浅野さんは入学式の後も頻繁に話しかけに来てくれた。どうも入学式でのあのしょうもない嘘を気に入ったらしい。ちょっと複雑ではある。


「先輩からもって...その情報どっから仕入れたいんたんだよ。」


いい質問するじゃん歩。確かに教室外で告白されているのならそれは篠月のプライベートだ。クラスメートが知る由はないだろう。


「篠月さんと一緒に帰ってる時に先輩に声掛けられたからだけど?」


「その場で?」


「うん。」


「浅野さんいるのに?」


「そうだね。」


めっちゃ当たり前みたいに言うじゃん。帰ってる時に話しかける人なんだから、そう言うのって他の人に知られたくないもんじゃないの?

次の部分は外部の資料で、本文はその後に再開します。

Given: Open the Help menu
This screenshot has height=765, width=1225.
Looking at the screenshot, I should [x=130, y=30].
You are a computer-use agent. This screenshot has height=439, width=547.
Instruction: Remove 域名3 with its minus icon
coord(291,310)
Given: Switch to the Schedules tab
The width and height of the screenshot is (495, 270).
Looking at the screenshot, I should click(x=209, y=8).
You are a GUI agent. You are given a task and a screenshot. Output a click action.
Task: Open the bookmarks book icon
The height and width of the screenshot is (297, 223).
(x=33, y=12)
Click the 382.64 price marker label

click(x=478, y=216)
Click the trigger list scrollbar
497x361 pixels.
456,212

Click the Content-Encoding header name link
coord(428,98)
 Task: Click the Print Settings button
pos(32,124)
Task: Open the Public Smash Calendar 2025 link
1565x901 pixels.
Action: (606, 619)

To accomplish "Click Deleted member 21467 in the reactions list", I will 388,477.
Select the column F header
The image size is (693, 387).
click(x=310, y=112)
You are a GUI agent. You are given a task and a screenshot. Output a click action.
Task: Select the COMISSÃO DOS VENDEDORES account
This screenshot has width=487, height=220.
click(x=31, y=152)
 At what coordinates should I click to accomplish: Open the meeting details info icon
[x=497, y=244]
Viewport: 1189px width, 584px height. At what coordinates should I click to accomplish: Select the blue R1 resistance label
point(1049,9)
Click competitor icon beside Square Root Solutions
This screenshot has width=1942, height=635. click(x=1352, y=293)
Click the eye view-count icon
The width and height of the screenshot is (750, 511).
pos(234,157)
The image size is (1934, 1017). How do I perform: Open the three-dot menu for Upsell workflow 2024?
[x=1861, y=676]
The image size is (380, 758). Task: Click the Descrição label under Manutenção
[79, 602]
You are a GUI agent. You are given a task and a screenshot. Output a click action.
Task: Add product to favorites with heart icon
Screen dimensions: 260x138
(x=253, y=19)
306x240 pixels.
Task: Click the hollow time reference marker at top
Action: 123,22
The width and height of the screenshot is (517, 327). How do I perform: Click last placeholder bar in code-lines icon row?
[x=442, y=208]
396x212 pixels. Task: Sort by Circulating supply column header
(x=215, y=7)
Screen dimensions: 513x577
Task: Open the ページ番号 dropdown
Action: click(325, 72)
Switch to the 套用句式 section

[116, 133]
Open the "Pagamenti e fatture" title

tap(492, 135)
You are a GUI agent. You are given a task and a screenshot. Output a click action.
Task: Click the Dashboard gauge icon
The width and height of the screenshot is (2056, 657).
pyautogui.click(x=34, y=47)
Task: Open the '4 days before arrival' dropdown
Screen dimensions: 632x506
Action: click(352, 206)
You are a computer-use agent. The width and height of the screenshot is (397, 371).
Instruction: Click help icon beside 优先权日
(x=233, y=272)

「まぁ先輩だったからね。篠月さんと時間合わなかったんじゃない?」


「ナチュラルに心読んでくんなよ」


怖いんですけど。


「てかお前篠月と帰ったって、篠月あんまりクラスの奴らと関わってないだろ。よくそこまでこぎ着けたな。」


あ、確かにそうだ。この一週間ずっと一人で本読んでるイメージしかない。遊びに誘われても断ってるし。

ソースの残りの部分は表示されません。